▶ [TEXTE DE LECTURE]:
LIBRE ECO WEEK-END | START-UP DE LA SEMAINE

Sortlist est une plateforme qui permet de trouver l’agence qui répondra le mieux aux exigences des entreprises clientes.

C’est la software company belge à plus forte croissance ces cinq dernières années, rien que ça. En tirant profit de la fragmentation du marché du marketing et de la communication, Sortlist, l’ex-jeune pousse wavrienne, affiche désormais le statut de “scale-up” (start-up en forte croissance).

Au commencement, en 2014, ils étaient quatre. Nicolas Finet, Charles De Groote, Michael Valette, Thibaut Vanderhofstadt, “à l’image du cliché des geeks dans leur chambre”, ont cofondé Sortlist : une plateforme de mise en relation entre entreprises et prestataires marketing ou développement web. “À l’époque, on constate que la digitalisation bouleverse complètement le monde des entreprises”, explique Nicolas Finet en charge du marketing et de la stratégie.

Aujourd’hui, ils sont plus de 70 collaborateurs, répartis un peu partout en Europe. Bien que basée à Wavre, Sortlist est également établie à Bruxelles, à Paris, à Madrid et depuis janvier, à Hambourg et à Rotterdam. “On commence à cadenasser le marché européen”, se réjouit Nicolas Finet, qui dénombre des clients “dans plus de 40 pays différents et 300 .000 visiteurs par mois sur la plateforme.”

En plus d’une volonté d’expansion affichée, les ambitions de ces cofondateurs sont énormes. “Avoir le même impact qu’Amazon a eu dans le B2C mais dans le B2B (business to business)”, annonce Nicolas Finet.

Pour ce faire, “de manière gratuite et instantanée”, Sortlist a développé une plateforme en ligne, de plus en plus perfectionnée, qui permet de trouver très rapidement l’agence qui répondra le mieux aux exigences des entreprises clientes. Grâce à une base de données et à des algorithmes d’intelligence artificielle, la plateforme analyse les demandes et propose une liste de prestataires qui correspondent le mieux aux attentes des clients.

© D.R.

Un annuaire intelligent “qui match”

Une sorte d’annuaire intelligent présenté comme “le Tinder du marketing”, s’amuse Nicolas Finet. La plateforme ne propose pas seulement une liste de prestataires, elle y associe un pourcentage “de correspondance selon les critères souhaités”. Que ce soit la langue du prestataire, sa localisation ou le budget disponible… tout est analysé. “On parle de match car il est important que ça aille dans les deux sens”, explique le trentenaire en charge du marketing. “Tant le client que l’agence doivent vouloir travailler ensemble.”

▶ [LIGNES FOURNIES]:
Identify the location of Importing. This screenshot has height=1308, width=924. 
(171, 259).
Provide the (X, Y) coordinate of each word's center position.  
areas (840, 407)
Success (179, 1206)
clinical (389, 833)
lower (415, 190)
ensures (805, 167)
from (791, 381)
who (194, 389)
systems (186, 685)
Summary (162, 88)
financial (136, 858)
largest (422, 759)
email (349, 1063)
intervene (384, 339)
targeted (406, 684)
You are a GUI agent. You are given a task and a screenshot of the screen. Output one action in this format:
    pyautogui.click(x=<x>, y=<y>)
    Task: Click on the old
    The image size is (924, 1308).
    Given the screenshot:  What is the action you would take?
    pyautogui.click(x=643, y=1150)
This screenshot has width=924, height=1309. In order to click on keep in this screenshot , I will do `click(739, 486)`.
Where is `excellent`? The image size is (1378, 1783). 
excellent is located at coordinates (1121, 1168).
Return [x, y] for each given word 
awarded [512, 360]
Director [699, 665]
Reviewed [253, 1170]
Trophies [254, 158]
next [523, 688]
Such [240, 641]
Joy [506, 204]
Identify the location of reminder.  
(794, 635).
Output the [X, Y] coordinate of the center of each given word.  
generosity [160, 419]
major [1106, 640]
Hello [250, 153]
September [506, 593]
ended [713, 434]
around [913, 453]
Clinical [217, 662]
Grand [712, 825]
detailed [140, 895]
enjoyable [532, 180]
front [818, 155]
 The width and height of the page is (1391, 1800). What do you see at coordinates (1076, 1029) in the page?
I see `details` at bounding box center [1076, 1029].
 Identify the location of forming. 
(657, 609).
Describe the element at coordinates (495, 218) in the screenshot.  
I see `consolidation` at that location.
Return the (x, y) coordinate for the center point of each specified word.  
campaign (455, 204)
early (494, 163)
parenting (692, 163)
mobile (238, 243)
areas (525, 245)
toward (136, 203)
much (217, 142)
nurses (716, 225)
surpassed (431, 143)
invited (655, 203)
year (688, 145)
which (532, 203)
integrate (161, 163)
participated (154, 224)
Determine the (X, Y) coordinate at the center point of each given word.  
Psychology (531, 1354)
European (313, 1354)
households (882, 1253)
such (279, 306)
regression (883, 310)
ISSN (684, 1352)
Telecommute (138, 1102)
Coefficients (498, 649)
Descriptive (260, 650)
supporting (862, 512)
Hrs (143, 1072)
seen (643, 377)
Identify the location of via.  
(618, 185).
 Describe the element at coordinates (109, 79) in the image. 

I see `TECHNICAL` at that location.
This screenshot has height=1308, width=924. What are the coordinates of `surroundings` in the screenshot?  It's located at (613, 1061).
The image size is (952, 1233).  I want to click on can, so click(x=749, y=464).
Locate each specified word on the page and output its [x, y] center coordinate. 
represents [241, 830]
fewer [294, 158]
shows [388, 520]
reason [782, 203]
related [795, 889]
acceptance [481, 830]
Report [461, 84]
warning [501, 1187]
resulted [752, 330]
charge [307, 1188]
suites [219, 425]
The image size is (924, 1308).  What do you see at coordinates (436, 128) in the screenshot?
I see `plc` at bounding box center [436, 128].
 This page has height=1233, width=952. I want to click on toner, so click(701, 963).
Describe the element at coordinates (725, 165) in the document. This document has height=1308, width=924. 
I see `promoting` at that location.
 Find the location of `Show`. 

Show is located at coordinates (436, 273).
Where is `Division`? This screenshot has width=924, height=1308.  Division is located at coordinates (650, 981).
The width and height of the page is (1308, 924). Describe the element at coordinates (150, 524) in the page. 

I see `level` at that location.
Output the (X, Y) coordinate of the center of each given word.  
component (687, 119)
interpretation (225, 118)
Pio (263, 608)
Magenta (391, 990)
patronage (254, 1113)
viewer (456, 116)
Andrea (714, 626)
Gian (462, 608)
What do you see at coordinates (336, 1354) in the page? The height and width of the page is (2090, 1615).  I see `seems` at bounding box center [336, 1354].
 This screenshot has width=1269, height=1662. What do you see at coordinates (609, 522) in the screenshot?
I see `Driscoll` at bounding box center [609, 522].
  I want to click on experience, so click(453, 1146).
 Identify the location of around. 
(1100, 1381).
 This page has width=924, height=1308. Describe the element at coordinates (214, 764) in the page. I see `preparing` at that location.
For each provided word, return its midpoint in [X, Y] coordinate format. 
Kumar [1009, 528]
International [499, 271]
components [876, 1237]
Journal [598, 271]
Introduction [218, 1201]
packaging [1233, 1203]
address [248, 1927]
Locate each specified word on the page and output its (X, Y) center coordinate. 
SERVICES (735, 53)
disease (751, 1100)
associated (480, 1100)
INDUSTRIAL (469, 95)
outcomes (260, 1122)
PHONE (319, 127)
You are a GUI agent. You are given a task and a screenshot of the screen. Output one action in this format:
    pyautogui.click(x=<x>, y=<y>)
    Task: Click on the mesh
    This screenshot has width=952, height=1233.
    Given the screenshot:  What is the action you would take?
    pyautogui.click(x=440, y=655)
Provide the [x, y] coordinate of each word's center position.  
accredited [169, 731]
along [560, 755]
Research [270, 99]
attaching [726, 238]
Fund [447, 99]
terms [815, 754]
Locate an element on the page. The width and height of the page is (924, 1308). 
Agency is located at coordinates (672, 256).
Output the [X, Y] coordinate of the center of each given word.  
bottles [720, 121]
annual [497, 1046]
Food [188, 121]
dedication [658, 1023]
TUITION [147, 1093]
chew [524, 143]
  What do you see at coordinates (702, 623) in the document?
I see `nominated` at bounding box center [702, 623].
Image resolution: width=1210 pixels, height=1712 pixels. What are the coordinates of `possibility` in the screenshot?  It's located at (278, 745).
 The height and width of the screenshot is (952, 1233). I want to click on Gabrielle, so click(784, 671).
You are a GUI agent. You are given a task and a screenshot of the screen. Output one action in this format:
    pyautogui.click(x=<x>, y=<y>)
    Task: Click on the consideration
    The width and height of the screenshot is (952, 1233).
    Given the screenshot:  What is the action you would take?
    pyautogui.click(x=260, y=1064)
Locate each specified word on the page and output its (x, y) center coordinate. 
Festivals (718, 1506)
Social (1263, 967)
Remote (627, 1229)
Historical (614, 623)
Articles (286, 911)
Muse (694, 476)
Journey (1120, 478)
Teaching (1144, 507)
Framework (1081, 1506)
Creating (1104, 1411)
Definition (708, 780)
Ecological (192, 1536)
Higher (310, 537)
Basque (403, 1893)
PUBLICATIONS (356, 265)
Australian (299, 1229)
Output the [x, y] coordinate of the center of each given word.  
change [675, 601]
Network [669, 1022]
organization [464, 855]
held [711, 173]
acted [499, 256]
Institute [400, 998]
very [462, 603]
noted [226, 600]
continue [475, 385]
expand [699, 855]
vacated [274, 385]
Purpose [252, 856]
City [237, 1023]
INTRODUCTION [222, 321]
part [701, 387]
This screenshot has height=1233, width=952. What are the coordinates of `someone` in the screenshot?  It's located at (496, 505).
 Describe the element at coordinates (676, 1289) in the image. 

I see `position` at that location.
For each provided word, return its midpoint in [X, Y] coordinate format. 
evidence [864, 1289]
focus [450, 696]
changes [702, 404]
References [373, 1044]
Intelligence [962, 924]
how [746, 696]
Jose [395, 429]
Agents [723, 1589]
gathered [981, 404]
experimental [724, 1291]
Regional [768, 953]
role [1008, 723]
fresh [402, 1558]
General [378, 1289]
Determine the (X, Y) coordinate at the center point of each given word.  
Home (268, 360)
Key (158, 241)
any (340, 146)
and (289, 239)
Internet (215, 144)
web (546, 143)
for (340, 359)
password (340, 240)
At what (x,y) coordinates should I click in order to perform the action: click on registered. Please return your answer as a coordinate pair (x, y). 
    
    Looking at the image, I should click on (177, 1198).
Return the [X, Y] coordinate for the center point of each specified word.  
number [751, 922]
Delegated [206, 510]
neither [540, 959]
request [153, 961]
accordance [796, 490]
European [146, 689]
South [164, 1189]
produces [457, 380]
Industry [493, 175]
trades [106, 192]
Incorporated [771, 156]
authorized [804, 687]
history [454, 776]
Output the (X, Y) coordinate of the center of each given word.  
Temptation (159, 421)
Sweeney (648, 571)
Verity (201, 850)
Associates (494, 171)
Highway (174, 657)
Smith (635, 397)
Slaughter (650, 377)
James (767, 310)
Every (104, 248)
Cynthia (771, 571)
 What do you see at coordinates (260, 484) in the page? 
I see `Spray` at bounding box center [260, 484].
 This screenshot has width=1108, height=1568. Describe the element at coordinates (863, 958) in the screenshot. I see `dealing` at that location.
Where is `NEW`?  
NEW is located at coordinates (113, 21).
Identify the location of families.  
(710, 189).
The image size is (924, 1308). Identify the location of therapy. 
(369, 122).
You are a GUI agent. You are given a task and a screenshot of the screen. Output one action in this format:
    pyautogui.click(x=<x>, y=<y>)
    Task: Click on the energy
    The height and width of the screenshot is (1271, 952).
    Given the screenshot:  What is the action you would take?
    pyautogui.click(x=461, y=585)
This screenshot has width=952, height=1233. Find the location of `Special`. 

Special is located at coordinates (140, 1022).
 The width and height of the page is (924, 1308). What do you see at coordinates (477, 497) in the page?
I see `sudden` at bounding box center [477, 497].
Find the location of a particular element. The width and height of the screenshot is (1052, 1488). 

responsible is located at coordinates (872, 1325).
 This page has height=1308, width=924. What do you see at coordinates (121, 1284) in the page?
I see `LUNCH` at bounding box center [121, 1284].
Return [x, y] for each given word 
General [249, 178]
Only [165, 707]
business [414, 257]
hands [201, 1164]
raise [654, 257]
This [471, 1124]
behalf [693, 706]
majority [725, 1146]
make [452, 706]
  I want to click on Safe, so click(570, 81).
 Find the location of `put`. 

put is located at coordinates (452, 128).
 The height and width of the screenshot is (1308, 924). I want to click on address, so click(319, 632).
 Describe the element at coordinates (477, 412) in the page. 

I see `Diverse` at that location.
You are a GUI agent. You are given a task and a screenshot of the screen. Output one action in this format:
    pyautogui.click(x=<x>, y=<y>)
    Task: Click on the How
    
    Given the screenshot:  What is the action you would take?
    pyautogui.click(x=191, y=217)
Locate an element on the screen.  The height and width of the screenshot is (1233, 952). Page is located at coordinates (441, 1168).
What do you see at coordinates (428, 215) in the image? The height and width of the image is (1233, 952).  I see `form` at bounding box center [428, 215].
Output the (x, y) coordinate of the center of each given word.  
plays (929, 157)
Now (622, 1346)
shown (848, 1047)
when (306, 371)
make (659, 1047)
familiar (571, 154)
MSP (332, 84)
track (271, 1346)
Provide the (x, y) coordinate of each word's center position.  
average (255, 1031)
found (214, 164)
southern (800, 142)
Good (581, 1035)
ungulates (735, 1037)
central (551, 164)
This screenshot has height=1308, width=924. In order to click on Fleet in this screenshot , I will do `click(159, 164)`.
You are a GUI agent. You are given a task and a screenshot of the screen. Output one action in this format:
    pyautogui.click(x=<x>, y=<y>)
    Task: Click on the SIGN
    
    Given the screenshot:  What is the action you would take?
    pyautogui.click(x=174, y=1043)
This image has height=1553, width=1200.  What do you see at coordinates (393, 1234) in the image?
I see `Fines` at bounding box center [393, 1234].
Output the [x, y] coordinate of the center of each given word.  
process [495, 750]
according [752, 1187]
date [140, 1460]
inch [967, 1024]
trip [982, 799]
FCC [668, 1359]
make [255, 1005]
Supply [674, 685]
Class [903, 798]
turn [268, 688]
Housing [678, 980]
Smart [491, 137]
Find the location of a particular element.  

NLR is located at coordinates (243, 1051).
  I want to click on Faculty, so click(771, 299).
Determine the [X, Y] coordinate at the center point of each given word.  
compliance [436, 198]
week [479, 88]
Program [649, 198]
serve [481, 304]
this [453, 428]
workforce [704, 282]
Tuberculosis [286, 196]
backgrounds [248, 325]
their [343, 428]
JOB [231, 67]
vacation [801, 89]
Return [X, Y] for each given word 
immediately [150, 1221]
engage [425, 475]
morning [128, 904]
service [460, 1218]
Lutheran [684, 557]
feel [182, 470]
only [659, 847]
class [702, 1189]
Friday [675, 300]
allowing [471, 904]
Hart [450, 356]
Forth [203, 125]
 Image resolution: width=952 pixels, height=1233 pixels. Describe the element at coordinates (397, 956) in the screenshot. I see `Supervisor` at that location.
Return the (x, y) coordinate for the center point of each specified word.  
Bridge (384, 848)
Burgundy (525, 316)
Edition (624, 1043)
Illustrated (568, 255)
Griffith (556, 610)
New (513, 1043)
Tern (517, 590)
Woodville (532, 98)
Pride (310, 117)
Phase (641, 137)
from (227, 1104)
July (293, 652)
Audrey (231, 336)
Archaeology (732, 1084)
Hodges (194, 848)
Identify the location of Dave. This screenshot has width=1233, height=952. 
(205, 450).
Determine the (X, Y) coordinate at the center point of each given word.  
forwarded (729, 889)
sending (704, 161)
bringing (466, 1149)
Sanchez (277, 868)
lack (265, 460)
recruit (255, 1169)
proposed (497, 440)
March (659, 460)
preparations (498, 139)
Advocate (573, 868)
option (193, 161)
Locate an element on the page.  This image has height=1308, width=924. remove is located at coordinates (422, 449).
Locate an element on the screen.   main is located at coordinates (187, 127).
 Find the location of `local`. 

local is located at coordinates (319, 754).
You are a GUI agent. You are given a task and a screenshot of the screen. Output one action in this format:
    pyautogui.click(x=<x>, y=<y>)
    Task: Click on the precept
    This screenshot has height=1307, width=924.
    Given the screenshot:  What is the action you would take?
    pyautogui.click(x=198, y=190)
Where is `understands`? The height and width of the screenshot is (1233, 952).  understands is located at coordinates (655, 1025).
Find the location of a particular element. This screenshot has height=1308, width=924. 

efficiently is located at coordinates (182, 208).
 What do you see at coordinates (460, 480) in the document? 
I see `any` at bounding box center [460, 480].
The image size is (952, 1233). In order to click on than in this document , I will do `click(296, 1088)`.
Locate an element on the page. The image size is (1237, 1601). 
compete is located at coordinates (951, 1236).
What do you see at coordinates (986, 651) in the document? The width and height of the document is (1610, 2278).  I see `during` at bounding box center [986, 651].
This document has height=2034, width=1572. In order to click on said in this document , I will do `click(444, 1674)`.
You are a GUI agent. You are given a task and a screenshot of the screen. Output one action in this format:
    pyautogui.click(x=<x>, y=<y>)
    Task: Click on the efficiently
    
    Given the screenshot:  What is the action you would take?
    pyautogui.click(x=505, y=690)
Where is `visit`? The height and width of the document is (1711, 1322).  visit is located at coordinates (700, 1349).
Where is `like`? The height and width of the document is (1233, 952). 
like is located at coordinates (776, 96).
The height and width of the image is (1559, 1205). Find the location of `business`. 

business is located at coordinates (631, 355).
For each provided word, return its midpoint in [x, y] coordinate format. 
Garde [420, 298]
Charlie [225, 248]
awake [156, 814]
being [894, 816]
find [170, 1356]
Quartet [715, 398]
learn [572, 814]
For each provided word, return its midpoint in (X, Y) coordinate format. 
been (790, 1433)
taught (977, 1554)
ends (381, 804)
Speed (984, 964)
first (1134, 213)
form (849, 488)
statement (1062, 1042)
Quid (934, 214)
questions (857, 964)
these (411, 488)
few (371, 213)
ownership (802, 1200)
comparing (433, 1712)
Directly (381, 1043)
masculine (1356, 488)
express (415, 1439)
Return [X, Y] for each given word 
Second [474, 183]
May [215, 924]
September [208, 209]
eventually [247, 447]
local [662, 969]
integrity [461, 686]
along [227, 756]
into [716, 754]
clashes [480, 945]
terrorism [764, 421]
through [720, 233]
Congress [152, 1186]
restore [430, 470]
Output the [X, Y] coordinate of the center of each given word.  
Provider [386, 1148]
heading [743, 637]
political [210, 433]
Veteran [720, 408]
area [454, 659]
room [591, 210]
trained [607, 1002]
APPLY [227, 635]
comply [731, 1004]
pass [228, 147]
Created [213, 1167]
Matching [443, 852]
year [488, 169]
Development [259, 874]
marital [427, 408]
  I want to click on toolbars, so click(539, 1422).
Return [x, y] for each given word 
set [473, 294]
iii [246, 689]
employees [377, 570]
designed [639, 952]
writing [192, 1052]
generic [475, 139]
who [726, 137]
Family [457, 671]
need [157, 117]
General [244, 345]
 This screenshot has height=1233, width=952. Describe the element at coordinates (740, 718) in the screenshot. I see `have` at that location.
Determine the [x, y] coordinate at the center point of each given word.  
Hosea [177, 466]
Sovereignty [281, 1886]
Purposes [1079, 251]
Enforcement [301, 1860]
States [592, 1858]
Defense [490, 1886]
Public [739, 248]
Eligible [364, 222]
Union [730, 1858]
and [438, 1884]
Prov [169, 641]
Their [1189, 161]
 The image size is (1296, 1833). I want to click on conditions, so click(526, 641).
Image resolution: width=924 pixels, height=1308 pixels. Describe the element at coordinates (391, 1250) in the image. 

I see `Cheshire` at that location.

▶ [ACTIVITÉ]:
Répondez aux questions suivantes à partir de l'article sur Sortlist.
(a) En quelle année Sortlist a-t-elle été cofondée, et par combien de personnes ?
(b) Dans quelles deux villes Sortlist est-elle établie depuis janvier ?
(c) Par quelle expression Nicolas Finet présente-t-il la plateforme ?

▶ [RÉPONSE]:
(a) En 2014, par quatre personnes.
(b) À Hambourg et à Rotterdam.
(c) « le Tinder du marketing »